Grand Prix Racing jaki znamy w Europie miał dosyć łatwy start w porównaniu do USA. Europa to był kontynent bardzo gęsto zaludniony, przesiany małymi miasteczkami, wioskami. Owe osady były oczywiście połączone siecią dróg, lepszej lub gorszej jakości, ale nadających się do ścigania. Motosport sam w sobie nie jest tylko drogim hobby. Koszty są wysokie, dla tych którzy chcą się w niego bawić, więc aby utrzymać się na torze potrzeba jakiś fiskalnych korzyści. Producentom aut z początków motoryzacji było bardzo na rękę, by mieszkańcy tych gęsto zaludnionych miasteczek wychodzili z domów i oglądali ich rękodzieła, zachwycając się wyścigami i maszynami, które je umożliwiały.

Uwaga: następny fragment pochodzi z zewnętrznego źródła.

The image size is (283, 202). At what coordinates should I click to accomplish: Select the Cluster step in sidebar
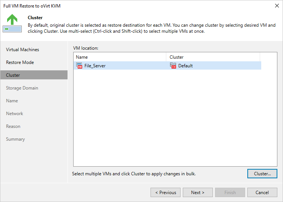[13, 75]
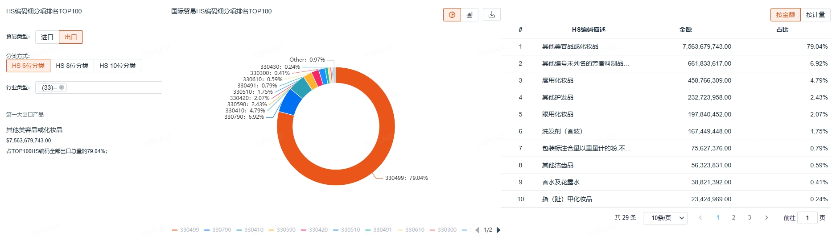This screenshot has height=241, width=836.
Task: Go to next legend page
Action: click(x=499, y=230)
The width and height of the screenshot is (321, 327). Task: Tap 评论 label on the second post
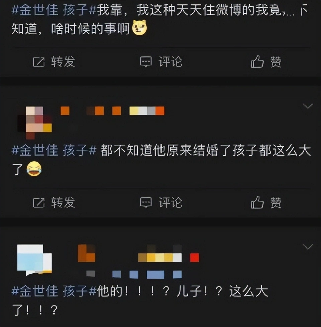tap(170, 203)
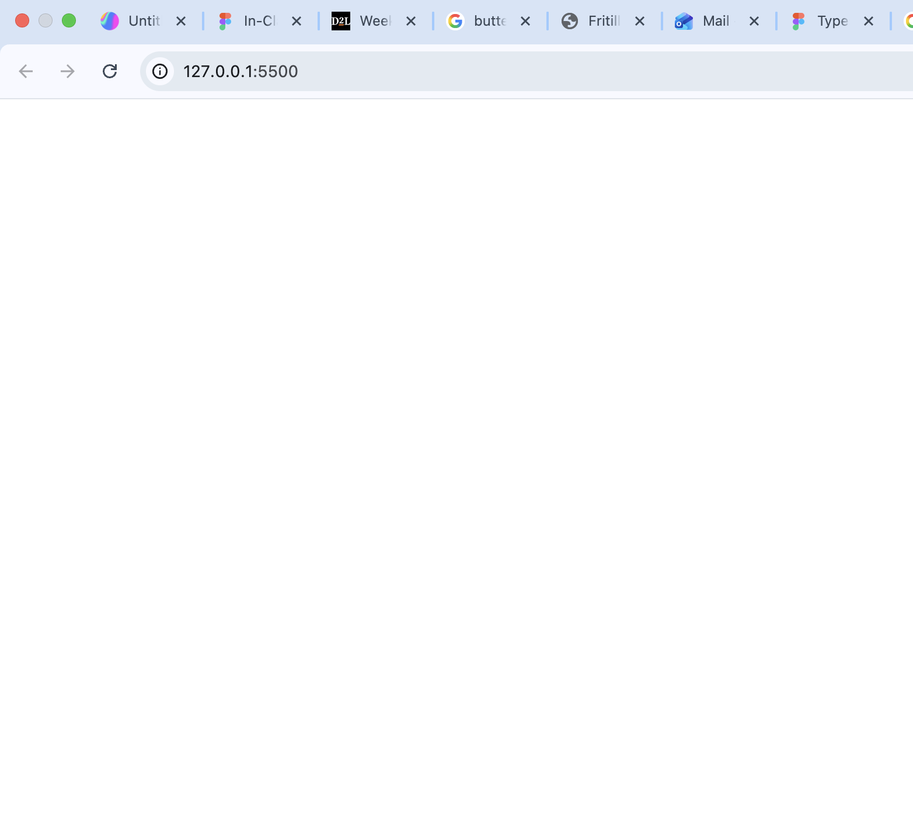Switch to the Fritill tab
Image resolution: width=913 pixels, height=820 pixels.
coord(601,21)
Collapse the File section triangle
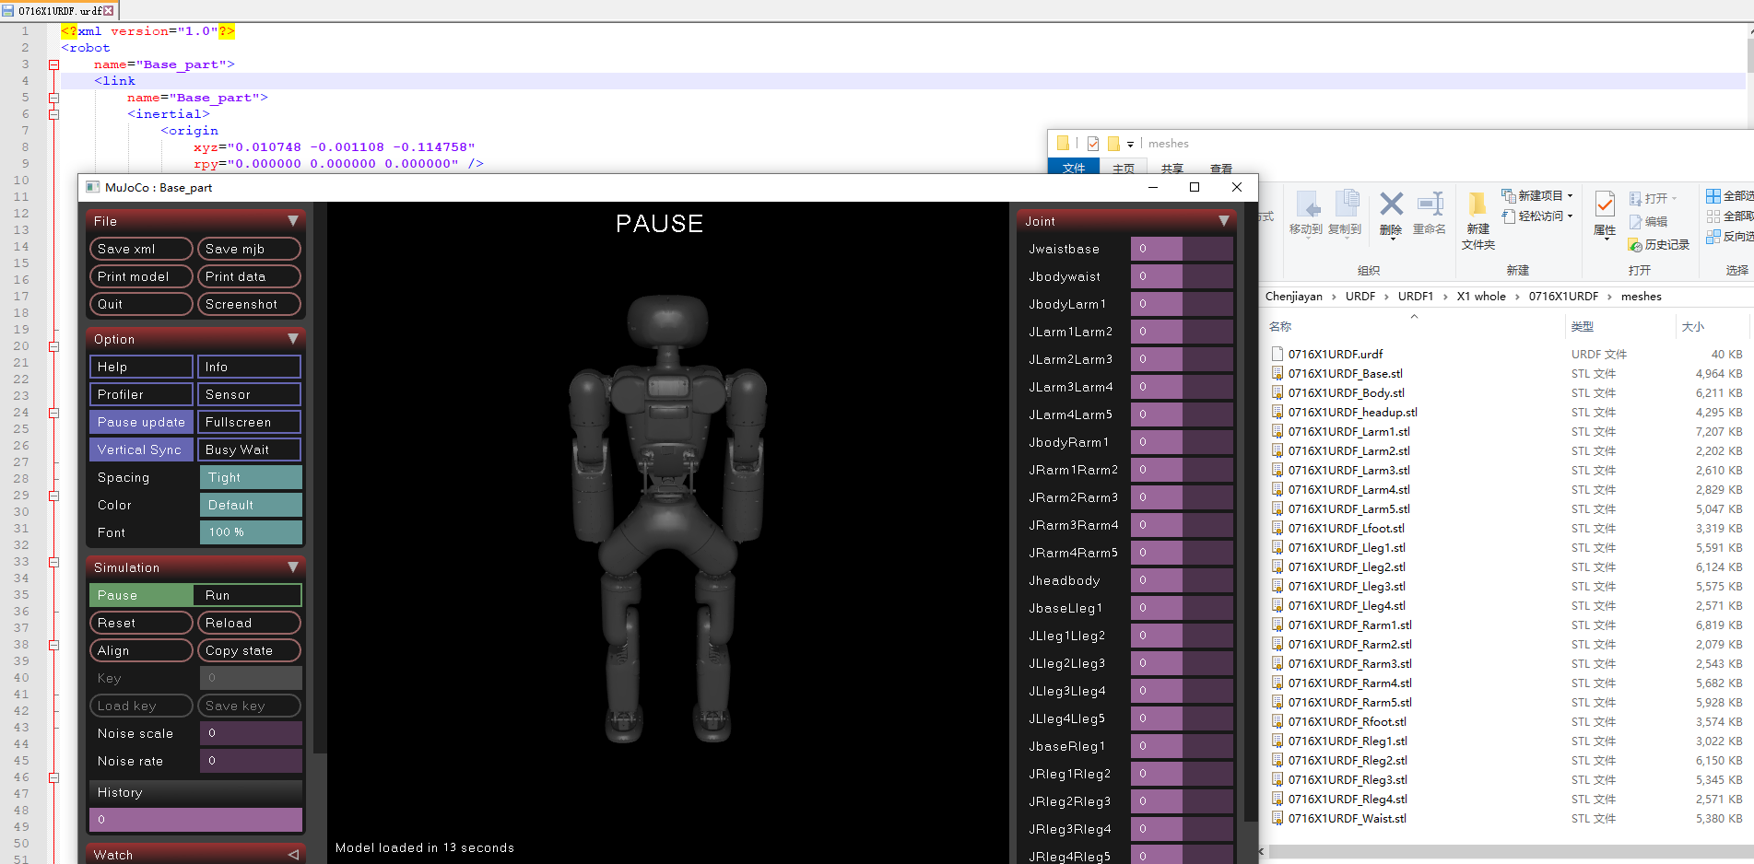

Dlatego w Europie pierwsze Grand Prix odbywały się nie na specjalnie do tego wybudowanych torach, ale na międzymiastowych drogach i miastach. GP Francji 1914 odbyło się na ulicach Lyonu. Pierwsze GP Niemiec odbyło się na autostradzie koło Berlina. Niektóre sławne tory takie jak Spa-Francochamps albo Le Mans były takimi gminnymi dróżkami, gdy zaczynało się na nich jeździć.

Ameryka jednak to trochę inny orzech do zgryzienia. W USA nie było tak lekko jak w Europie o publikę do wyścigu. Był to ogromny kraj z proporcjonalnie małą populacją do powierzchni. Gdyby zrobić Grand Prix Indiany z pożądną widownią to albo trzeba by było zablokować cały ruch publiczny w Indianapolis, albo porowadzić wyścig, aż do South Bend oddalonego o kilkaset kilometrów, bo wówczas tak mała była gęstość zaludnienia poza dużymi skupiskami.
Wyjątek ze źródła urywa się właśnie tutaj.